J'en viens maintenant aux conclusions de la commission. Elles ont un champ plus large que celui qui a été retenu par les auteurs de la proposition de loi et par le projet de décret, puisqu'elles tendent à fixer un niveau sonore maximal non seulement dans les salles de concerts et les discothèques, mais aussi dans tous les lieux de production et de diffusion de musique amplifiée, y compris les salles de spectacle et les concerts en plein air. Elles visent aussi, par exemple, les centres commerciaux et les grands magasins, ainsi que les salles de cinéma.
La commission des affaires sociales a choisi de fixer le niveau sonore maximal à 90 décibels en tout endroit où peut se trouver le spectateur. Cette valeur est très inférieure aux pratiques actuelles. Le Gouvernement, par amendement, proposera tout à l'heure de fixer cette valeur à 95 décibels ; je vous annonce d'ores et déjà que la commission a donné un avis favorable à cet amendement.
Elle suggère aussi que des décrets puissent prévoir, dans une limite de 10 décibels, des valeurs supérieures en fonction des risques pour la santé.
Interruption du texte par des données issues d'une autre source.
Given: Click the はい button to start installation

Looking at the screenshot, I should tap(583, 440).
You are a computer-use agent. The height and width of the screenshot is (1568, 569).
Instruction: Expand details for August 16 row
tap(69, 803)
Dans la mesure où les précisions contenues dans le texte initial de la proposition de loi concernant la fréquence des contrôles et « l'endroit le plus défavorable pour le client » pourraient être de nature à susciter des contentieux inutiles, la commission ne les a pas retenues.
Elle a préféré faire référence à « tout endroit où peuvent se trouver le public ou les clients ». Cette notion emporte les mêmes conséquences que celle qui était suggérée par la proposition de loi, mais ne se prête pas aux mêmes contestations.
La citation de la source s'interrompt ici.